WHAT YOU NEED TO DO
Copy exactly the line containing "184x219 pixels. At" and all the lines that follow it to the end of the records, minus the pictures.

(Pixel coordinate grounding data)
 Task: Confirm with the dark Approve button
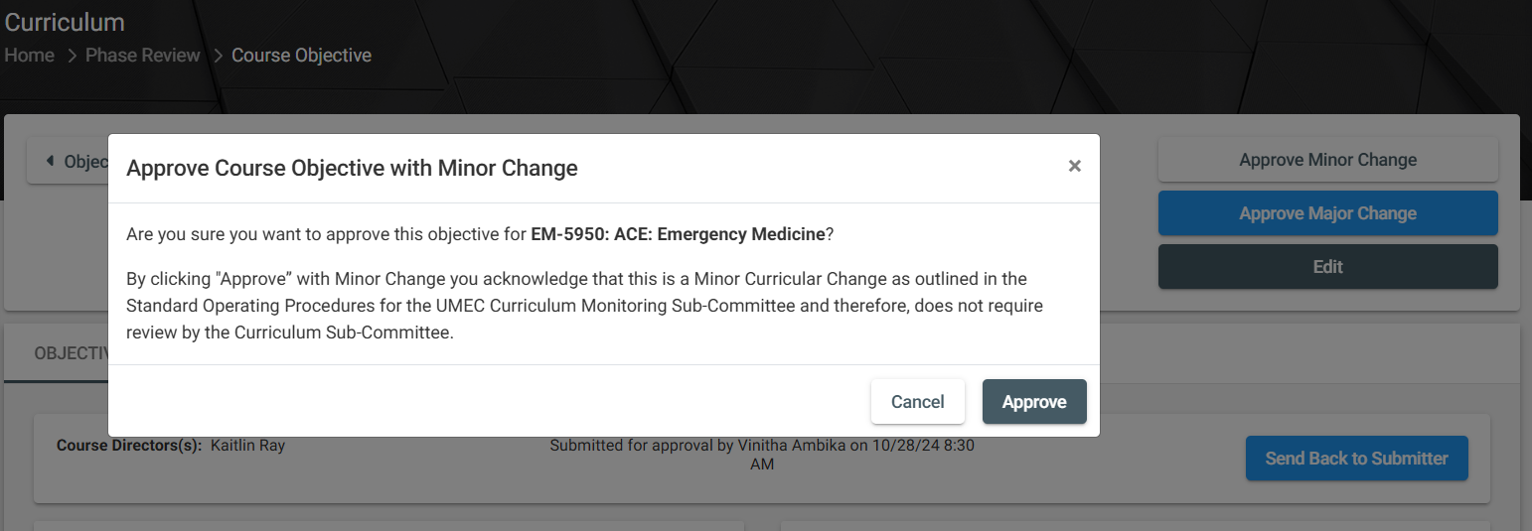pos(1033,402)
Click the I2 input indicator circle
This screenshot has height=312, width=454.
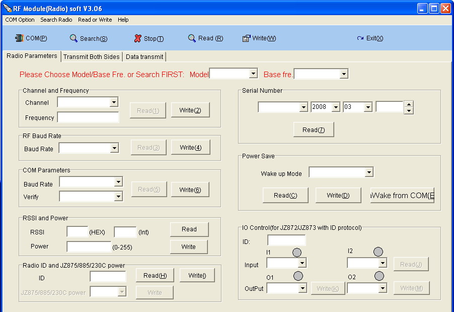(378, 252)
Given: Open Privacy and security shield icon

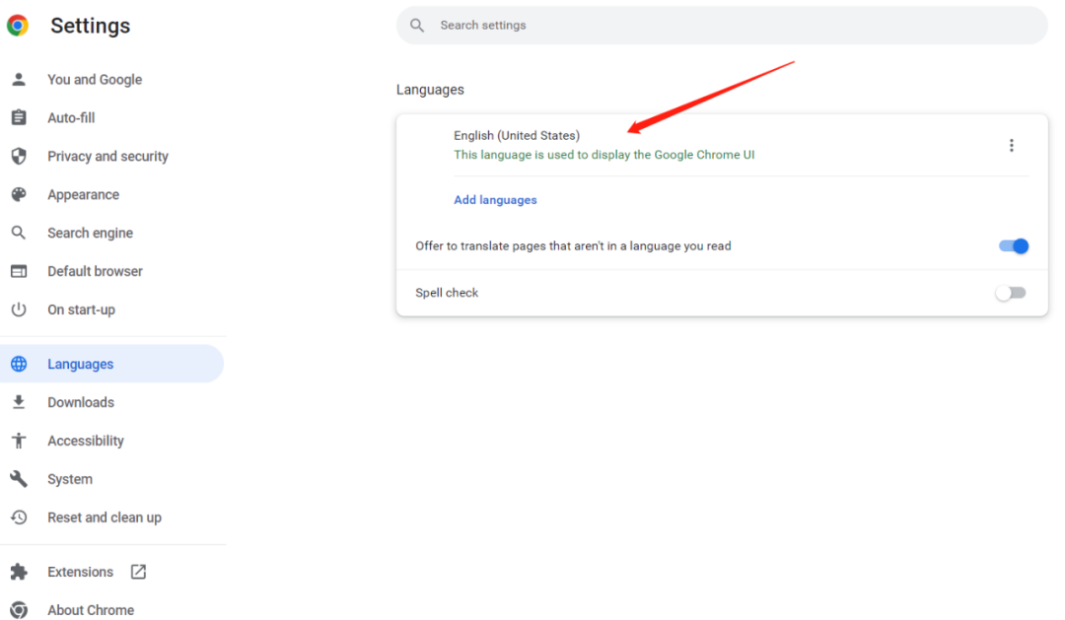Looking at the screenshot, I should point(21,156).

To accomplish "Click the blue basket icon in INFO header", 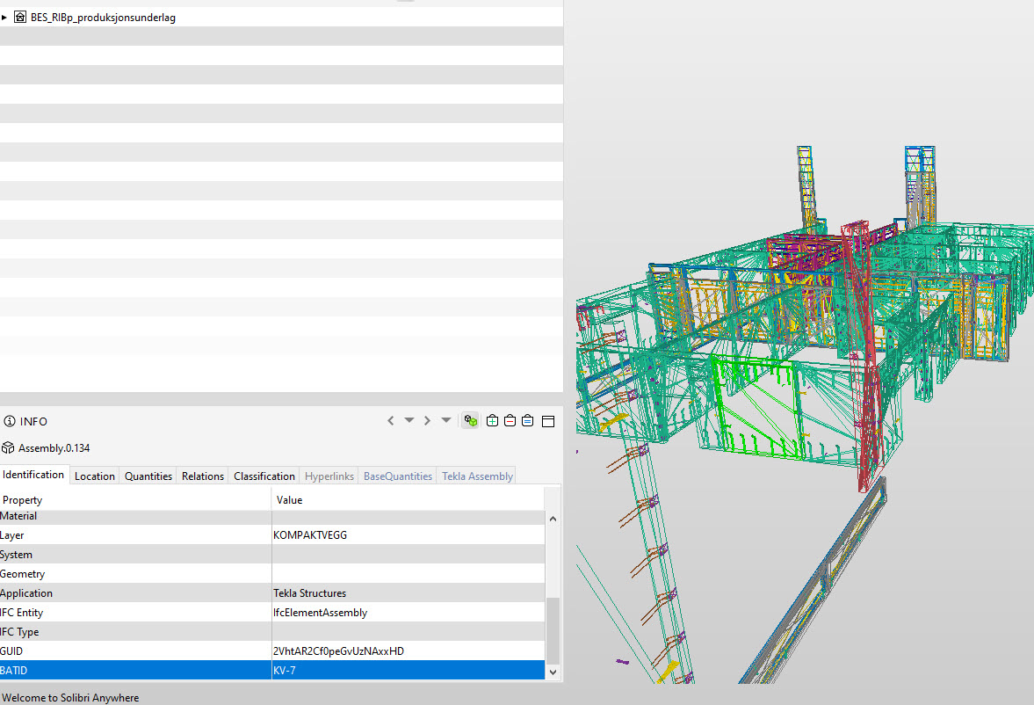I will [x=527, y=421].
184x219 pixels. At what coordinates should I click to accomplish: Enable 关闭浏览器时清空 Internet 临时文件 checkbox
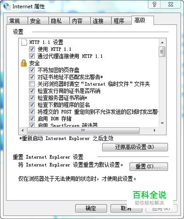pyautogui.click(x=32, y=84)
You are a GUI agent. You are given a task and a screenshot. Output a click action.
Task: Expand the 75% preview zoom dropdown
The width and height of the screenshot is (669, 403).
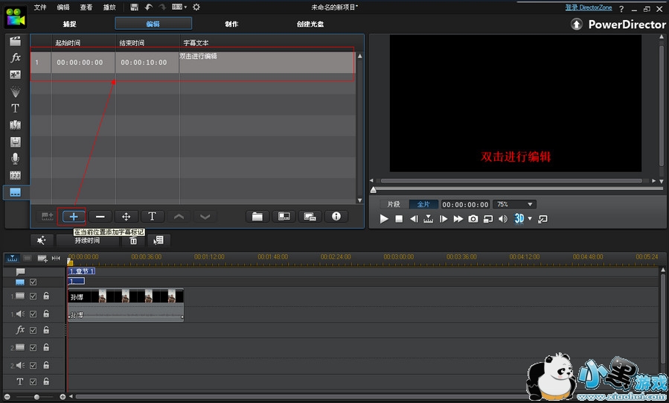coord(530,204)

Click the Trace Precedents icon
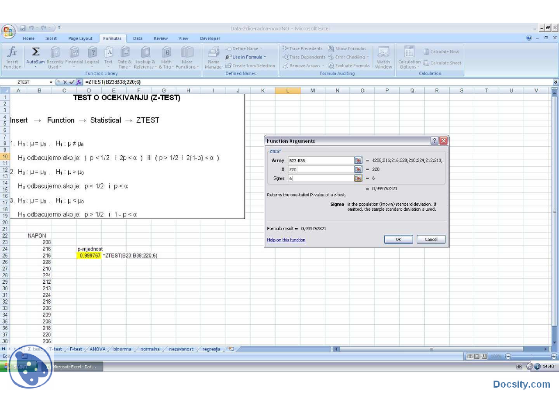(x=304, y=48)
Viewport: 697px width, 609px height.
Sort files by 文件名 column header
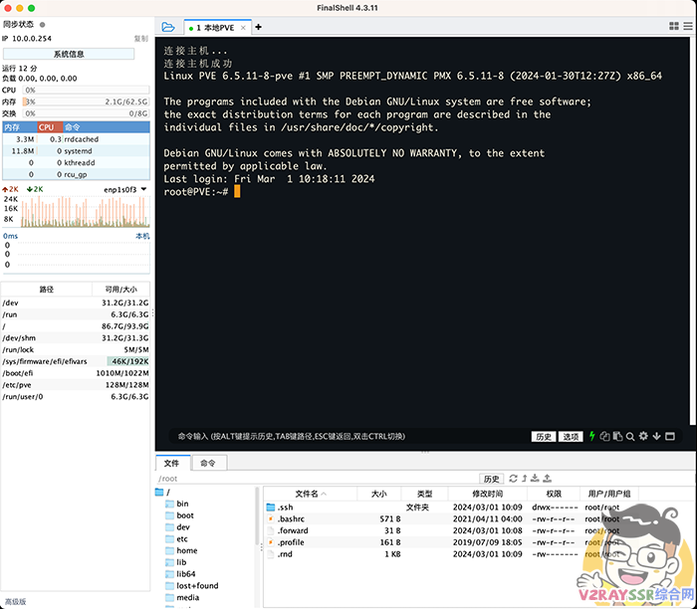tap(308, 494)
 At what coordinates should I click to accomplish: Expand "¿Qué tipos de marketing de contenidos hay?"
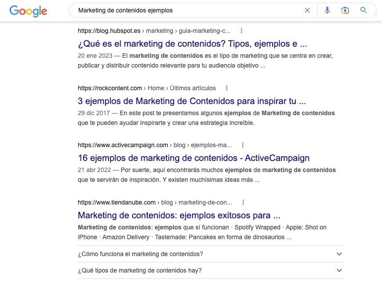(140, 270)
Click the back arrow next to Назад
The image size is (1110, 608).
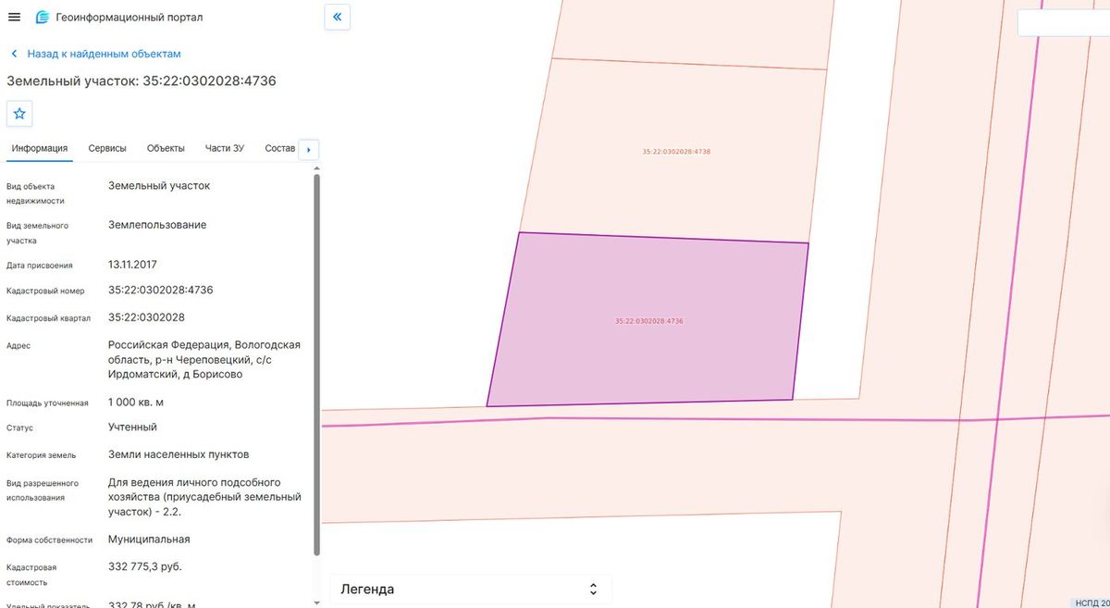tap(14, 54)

SOLUTION TO THIS EXERCISE
184x219 pixels. At what coordinates should I click to accomplish: Enable 关闭浏览器时清空 Internet 临时文件 checkbox
pyautogui.click(x=32, y=84)
You are a GUI agent. You are given a task and a screenshot. Output a click action.
Task: Expand the 75% preview zoom dropdown
The width and height of the screenshot is (669, 403).
coord(530,204)

Click the Trace Precedents icon
(x=304, y=48)
Viewport: 697px width, 609px height.
Sort files by 文件名 column header
tap(308, 494)
 At what coordinates should I click to accomplish: Expand "¿Qué tipos de marketing de contenidos hay?"
(140, 270)
Click the back arrow next to Назад
The image size is (1110, 608).
tap(14, 54)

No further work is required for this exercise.